En cada visita Adam dialoga con ellos de su vida, aquellas cosas que por su temprana edad al quedarse huérfano no pudo compartir, los sentimientos desoladores después de la muerte de ambos, su orientación sexual y hasta les cuenta con quien está comenzando una relación, su vecino Harry.
La relación entre Adam y Harry es la otra trama importante de esta historia, en este sentido la película alcanza los mayores logros de verosimilitud, al representar con fina sensibilidad el relacionamiento entre dos personas gay desde el primer encuentro hasta el enamoramiento, pasando por el sexo y lo momentos de ternura e intimidad más hermosos y cautivantes.
Hasta aquí llego con lo que me animo a contarles de la trama y el argumento de la película, el resto tendrán que averiguarlo por ustedes mismos.
Haigh nos sumerge en un viaje onírico por momentos vertiginoso, por momentos más calmo, con diálogos sobrios pero de una profundidad psicológica y espiritual que tienen como resultado un guion donde no sobra ni una coma, y donde la literalidad de los diálogos se torna metafórica y viceversa.
Además la fotografía y la música que ponen color y sonido a esta historia de amor, por momentos nos retrotraen a la década de los ochenta, que es el período en el que transcurrió la niñez de Adam junto a sus padres, antes que estos fallecieran en un accidente automovilístico.
Ahora bien, el tema central Todos somos extraños es sin lugar a dudas el amor, elemento ineludible de toda gran obra de arte, presente junto a la muerte como los dos pilares de la literatura y el cine a través de la historia de la cultura occidental.
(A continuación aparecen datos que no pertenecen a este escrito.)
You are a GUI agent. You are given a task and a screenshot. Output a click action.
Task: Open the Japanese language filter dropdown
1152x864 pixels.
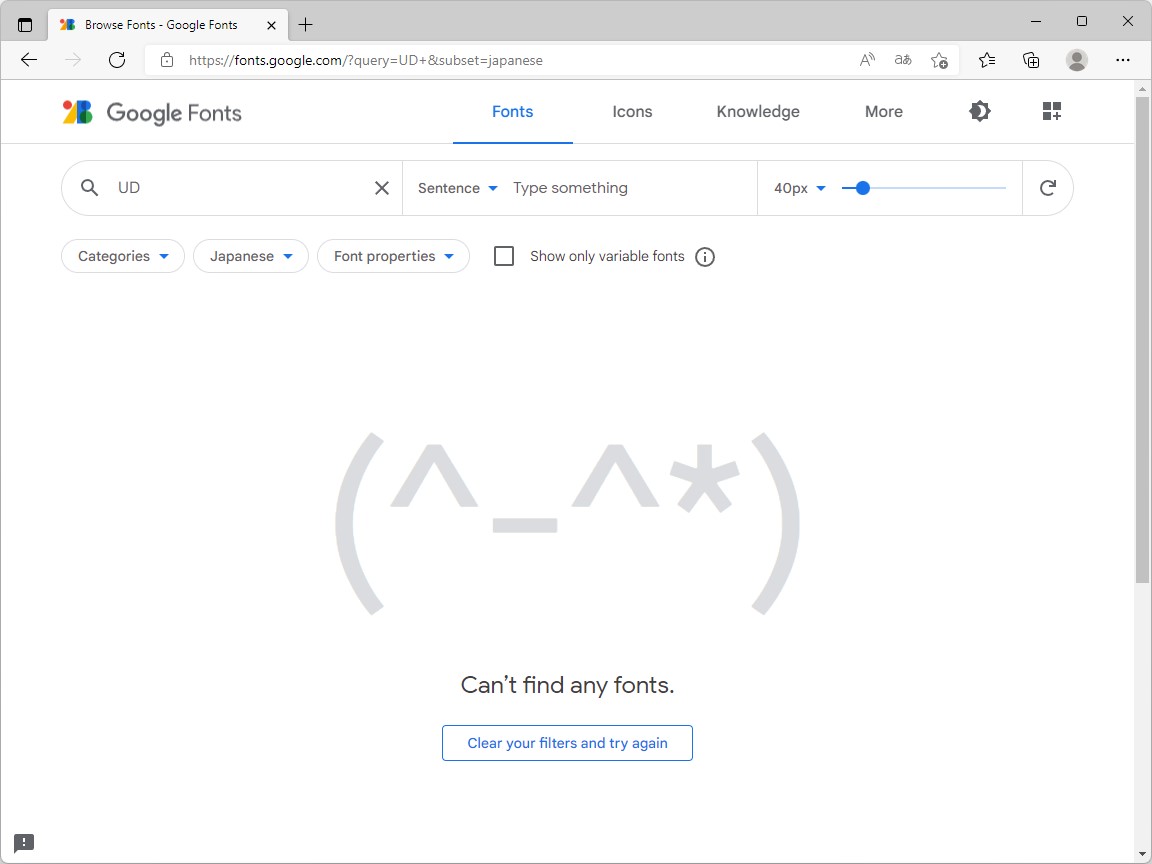(x=250, y=256)
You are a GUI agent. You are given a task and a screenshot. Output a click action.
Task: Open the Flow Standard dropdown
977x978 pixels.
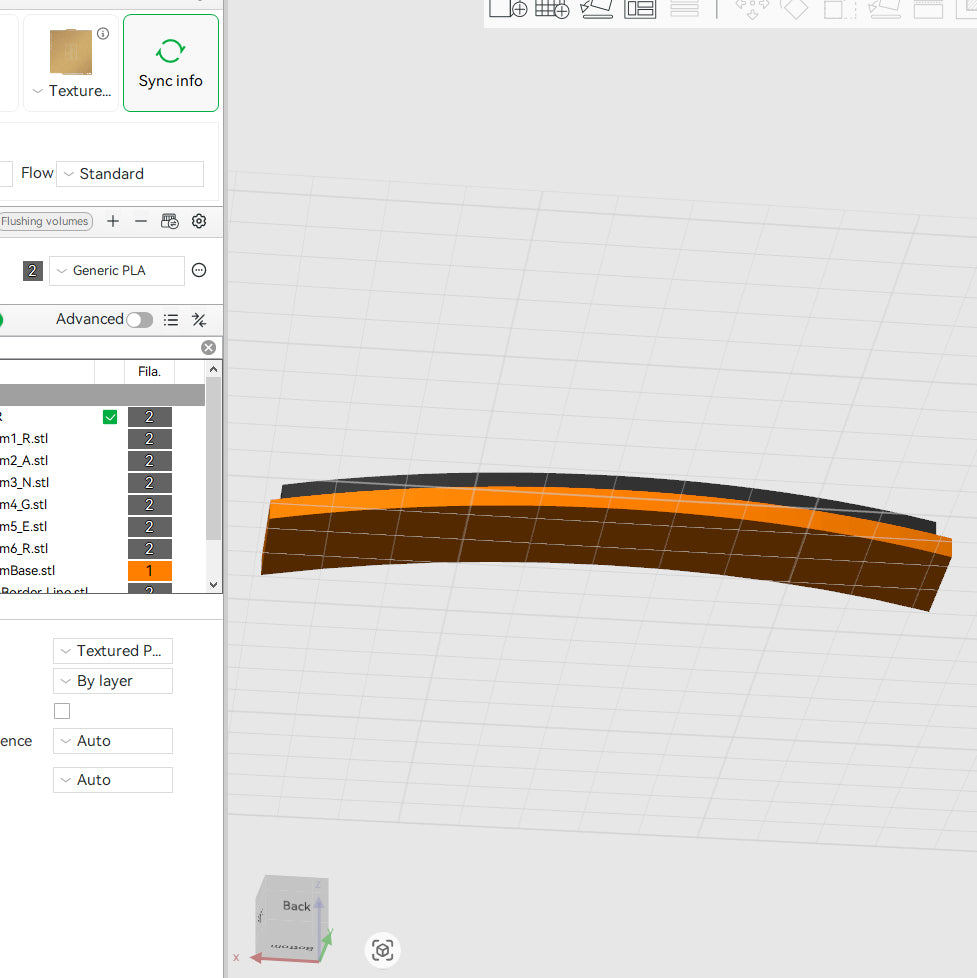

Podríamos ser inducidos al error de creer que la necesaria contracara de la temática del film es la soledad, por más que su presencia es incontestable, luego del final y de exhalar en nuestras butacas, incluso es natural que nos invada una profunda sensación de desasosiego, después de haber derramado incluso algunas lágrimas.
Sin embargo, una segunda o tercera relectura nos invita al esfuerzo de pensar más allá de los artilugios fantasmagóricos del viaje onírico y en una comprensión más profunda del significado de esta película, a nuestro entender el poder del amor, que no sólo nos une con los vivos, sino que redime a los fantasmas de nuestros muertos.
* El síndrome de Stendhal puede catalogarse como una enfermedad psicosomática que causa un elevado ritmo cardíaco, felicidad, palpitaciones, sentimientos incomparables y emoción cuando el individuo es expuesto a obras de arte, especialmente cuando estas son consideradas extremadamente bellas.